FINRA BrokerCheck Live
Regulatory record verification, employment history, disclosure events, and license validation.
Sendblue Live
iMessage-protocol advisor outreach for authentic mobile-native contact. Also serves as the communication layer for Agent Orchestration Layer ambient commands and proactive recruiter notifications.
Stripe Billing Live
Subscription management, metered usage billing, multi-tier pricing (Starter, Professional, Enterprise).
Webhooks (Outbound) Live
Configurable webhook endpoints with HMAC-SHA256 signing, retry logic, and delivery tracking.
SCIM Provisioning Live
SCIM 2.0 endpoint for automated user provisioning and deprovisioning from enterprise identity providers.
Notion Live
Workspace integration for persistent memory, agent output capture, and cross-session context storage used by the Agent Orchestration Layer.
Section 11
Deployment & Infrastructure
| Component | Azure SKU | Specification |
|---|
| Compute | App Service P3v3 | 8 vCPU, 32GB RAM, SSD, auto-scale, staging slots |
| Database | PostgreSQL Flexible D4ds_v5 | 4 vCPU, 16GB RAM, 128GB storage, automated backups |
| Cache | Redis Standard C1 | 1GB, session store, API caching, rate limit counters |
| Search | AI Search S1 | Full-text + semantic vector search, 50GB index capacity |
| CDN / WAF | Front Door Standard | Global edge caching, DDoS protection, WAF rules |
| Containers | Container Registry Basic | Docker image hosting, vulnerability scanning |
| Storage | Blob Storage (Hot) | Documents, model artifacts, exported files |
| Secrets | Key Vault Standard | API keys, connection strings, certificates |
Deployment Pipeline
Containerized deployment using Docker multi-stage builds with Node.js 22 Alpine. Images are built with Azure Container Registry (ACR), deployed to App Service with staging slot warm-up, and promoted to production via slot swap for zero-downtime releases. Both the application platform and marketing site are version-controlled in Azure DevOps Repos, with SWA CLI token-based deployment for the marketing site and manual Docker promotion for the application platform.
Section 12
Mobile Platform
HNTR AI includes a native iOS application built with Capacitor, providing full platform access from iPhone and iPad.
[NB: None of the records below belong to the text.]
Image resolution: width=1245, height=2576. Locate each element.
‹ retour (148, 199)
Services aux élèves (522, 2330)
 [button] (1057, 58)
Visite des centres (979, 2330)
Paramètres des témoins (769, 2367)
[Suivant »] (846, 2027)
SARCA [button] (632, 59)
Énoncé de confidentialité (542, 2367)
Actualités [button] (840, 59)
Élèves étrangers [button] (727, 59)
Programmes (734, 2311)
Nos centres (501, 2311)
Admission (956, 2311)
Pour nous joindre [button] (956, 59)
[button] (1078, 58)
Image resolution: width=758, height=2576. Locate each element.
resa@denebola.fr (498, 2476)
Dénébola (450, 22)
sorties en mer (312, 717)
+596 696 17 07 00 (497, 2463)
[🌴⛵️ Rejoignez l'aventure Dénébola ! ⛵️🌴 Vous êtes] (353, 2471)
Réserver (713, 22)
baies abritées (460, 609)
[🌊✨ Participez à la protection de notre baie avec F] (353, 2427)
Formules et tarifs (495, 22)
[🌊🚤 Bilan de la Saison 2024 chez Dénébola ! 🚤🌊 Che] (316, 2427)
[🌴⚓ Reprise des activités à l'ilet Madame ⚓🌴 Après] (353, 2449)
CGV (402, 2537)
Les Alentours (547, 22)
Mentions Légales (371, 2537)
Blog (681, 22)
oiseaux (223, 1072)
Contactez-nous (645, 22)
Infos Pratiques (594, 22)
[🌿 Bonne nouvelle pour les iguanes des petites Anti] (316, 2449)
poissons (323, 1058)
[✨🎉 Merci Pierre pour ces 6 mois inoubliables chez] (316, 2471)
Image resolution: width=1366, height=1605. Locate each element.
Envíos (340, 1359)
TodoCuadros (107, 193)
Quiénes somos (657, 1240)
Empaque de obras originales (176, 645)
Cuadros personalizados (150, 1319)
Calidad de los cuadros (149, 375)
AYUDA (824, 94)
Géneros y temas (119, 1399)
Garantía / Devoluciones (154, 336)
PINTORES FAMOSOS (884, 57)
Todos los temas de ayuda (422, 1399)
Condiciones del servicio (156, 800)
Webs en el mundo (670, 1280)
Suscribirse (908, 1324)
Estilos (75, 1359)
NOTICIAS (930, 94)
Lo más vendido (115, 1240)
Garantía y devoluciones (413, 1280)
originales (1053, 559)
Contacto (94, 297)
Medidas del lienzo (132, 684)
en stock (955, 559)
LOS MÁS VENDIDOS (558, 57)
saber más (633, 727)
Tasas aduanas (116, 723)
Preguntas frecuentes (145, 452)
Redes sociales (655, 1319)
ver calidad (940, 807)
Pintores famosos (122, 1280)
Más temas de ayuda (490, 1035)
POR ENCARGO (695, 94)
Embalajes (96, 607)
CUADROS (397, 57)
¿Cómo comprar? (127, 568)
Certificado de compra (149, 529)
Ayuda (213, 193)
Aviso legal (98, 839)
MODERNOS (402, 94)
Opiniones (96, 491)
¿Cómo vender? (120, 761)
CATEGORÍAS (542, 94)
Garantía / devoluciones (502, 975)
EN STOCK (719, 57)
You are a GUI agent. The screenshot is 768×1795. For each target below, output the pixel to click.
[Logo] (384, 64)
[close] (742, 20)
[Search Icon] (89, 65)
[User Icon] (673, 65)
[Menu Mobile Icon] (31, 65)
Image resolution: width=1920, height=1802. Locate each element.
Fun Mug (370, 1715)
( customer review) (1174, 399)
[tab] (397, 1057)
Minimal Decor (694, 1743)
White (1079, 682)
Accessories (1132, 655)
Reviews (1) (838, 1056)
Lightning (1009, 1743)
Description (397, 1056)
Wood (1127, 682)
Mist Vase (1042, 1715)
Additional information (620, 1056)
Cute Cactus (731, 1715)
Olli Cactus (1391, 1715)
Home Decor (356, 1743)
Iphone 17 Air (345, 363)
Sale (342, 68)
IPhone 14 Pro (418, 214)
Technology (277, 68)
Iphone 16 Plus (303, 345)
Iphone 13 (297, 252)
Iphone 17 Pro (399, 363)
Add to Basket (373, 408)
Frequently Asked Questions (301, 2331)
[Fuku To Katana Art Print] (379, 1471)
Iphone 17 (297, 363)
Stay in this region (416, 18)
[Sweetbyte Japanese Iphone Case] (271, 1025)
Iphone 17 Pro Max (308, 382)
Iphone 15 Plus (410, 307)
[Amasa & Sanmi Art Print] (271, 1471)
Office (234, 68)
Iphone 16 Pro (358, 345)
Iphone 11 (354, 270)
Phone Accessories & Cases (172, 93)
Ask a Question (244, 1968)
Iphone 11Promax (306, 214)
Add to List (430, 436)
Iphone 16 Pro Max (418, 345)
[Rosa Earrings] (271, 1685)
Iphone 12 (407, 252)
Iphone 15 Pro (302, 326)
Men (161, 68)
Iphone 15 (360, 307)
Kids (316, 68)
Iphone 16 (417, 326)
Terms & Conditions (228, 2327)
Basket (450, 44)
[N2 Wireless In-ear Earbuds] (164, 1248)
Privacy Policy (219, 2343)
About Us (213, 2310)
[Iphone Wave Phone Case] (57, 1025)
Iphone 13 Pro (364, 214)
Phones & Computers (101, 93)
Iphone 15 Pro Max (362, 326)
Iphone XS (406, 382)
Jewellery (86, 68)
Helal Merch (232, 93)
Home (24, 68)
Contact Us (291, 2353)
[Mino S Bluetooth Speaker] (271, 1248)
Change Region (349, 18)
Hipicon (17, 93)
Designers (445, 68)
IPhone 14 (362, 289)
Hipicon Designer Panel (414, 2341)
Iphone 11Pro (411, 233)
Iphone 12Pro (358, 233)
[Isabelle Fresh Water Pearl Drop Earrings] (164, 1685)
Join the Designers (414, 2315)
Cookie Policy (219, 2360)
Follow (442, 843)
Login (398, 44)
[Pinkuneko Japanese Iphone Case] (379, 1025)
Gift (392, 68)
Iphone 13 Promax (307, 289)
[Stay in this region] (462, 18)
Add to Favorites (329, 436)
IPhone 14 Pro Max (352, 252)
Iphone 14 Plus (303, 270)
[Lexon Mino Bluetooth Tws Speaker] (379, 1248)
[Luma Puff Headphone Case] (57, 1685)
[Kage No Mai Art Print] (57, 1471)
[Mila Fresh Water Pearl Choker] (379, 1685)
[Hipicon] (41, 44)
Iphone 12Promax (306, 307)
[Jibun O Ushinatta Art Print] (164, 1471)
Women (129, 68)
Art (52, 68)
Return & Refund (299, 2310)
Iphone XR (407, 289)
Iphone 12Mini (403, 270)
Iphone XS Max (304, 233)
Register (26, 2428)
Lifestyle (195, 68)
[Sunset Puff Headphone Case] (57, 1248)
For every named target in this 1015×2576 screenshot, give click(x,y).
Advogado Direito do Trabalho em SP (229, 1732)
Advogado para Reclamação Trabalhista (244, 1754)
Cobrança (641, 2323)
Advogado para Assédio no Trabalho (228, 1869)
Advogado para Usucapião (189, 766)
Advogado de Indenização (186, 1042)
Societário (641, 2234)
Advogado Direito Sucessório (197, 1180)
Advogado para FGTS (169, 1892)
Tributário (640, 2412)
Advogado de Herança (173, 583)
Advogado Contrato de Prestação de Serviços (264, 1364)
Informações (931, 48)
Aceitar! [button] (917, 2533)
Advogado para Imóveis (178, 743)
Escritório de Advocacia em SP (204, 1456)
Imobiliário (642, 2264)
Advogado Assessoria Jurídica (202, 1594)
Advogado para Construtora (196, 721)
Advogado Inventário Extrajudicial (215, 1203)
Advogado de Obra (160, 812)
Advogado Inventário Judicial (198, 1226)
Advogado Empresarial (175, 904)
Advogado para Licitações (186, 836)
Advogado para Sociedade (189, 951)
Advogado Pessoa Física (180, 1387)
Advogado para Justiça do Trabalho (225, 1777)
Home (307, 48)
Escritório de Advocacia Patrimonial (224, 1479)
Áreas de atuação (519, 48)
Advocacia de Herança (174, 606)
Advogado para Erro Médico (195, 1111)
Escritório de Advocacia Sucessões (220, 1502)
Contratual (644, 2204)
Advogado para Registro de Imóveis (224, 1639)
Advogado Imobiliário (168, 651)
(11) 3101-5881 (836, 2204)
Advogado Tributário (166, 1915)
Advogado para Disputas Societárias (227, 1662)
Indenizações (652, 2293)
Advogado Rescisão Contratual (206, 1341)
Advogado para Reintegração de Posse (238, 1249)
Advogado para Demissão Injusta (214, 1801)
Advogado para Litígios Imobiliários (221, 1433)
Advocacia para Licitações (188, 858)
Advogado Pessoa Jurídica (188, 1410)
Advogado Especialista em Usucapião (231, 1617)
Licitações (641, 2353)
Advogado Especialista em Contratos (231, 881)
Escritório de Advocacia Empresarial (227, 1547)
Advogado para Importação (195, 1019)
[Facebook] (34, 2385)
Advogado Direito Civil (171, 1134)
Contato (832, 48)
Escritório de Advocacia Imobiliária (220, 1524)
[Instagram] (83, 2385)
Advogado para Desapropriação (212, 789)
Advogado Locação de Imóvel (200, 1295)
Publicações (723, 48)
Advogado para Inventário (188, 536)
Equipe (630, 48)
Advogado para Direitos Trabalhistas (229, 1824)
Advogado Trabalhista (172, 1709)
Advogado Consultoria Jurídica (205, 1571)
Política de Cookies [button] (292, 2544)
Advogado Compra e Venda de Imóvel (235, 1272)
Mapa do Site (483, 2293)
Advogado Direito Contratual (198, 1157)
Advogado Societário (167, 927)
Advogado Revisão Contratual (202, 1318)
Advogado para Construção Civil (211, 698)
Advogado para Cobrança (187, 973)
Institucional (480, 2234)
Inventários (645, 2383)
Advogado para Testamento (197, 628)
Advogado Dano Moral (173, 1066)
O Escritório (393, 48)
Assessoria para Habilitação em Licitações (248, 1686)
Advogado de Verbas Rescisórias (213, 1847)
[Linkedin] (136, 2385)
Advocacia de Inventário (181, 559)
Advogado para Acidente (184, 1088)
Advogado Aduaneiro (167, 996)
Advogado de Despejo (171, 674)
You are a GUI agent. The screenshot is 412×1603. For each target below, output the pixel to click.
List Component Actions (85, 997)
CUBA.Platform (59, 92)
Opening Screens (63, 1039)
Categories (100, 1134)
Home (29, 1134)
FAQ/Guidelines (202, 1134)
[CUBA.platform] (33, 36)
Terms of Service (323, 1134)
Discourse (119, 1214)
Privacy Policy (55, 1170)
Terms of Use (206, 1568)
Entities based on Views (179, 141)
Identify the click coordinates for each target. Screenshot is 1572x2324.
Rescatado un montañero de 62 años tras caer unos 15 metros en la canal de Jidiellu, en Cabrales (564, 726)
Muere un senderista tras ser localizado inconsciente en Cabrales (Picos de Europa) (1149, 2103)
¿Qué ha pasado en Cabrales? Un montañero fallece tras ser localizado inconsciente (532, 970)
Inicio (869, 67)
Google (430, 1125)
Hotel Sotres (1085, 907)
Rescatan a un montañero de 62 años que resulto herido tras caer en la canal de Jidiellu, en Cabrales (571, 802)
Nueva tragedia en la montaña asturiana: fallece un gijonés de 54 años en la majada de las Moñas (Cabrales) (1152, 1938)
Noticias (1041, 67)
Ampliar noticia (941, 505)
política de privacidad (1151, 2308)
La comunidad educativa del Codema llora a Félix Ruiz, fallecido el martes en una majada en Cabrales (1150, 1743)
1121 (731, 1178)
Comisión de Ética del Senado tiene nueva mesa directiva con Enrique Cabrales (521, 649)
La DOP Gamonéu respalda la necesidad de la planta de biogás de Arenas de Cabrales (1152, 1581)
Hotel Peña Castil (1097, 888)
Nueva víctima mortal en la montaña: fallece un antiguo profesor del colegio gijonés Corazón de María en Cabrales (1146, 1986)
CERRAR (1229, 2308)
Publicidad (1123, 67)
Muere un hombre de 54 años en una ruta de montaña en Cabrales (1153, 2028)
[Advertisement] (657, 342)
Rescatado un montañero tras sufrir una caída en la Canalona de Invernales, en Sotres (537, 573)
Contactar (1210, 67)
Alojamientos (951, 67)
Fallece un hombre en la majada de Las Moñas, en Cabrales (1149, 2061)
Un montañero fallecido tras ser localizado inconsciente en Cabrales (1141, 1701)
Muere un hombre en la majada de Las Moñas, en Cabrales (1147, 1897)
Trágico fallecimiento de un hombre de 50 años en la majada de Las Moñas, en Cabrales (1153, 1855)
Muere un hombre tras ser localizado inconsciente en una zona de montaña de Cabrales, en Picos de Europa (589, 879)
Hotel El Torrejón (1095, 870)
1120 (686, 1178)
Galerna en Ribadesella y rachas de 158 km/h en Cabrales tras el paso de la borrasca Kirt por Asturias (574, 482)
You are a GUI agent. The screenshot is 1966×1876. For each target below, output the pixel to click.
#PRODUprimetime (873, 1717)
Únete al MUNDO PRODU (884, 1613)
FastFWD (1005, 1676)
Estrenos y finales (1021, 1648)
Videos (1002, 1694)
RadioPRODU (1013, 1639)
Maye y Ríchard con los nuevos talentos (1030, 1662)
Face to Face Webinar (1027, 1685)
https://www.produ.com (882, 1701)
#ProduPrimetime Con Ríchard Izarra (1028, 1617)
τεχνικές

The mobile app loads the production web application within a native shell, enabling push notifications, biometric authentication, and offline-capable features while maintaining a single codebase.
Section 13
Agent Orchestration Layer
The Agent Orchestration Layer is HNTR AI’s autonomous execution infrastructure — a network of specialized AI agents that operate as a Virtual C-Suite, executing recruiting workflows, surfacing intelligence, and managing advisor relationships with minimal human intervention. The platform is hosted at agents.hntrai.com and powered entirely by Azure OpenAI.
Agents operate across three modes: recruiter-initiated queries for on-demand research and script generation; automated triggers fired by platform events such as stage transitions and score threshold breaches; and continuous background monitoring that surfaces time-sensitive opportunities before the recruiter asks. Every agent action is logged with a full audit trail and reported back to the recruiter.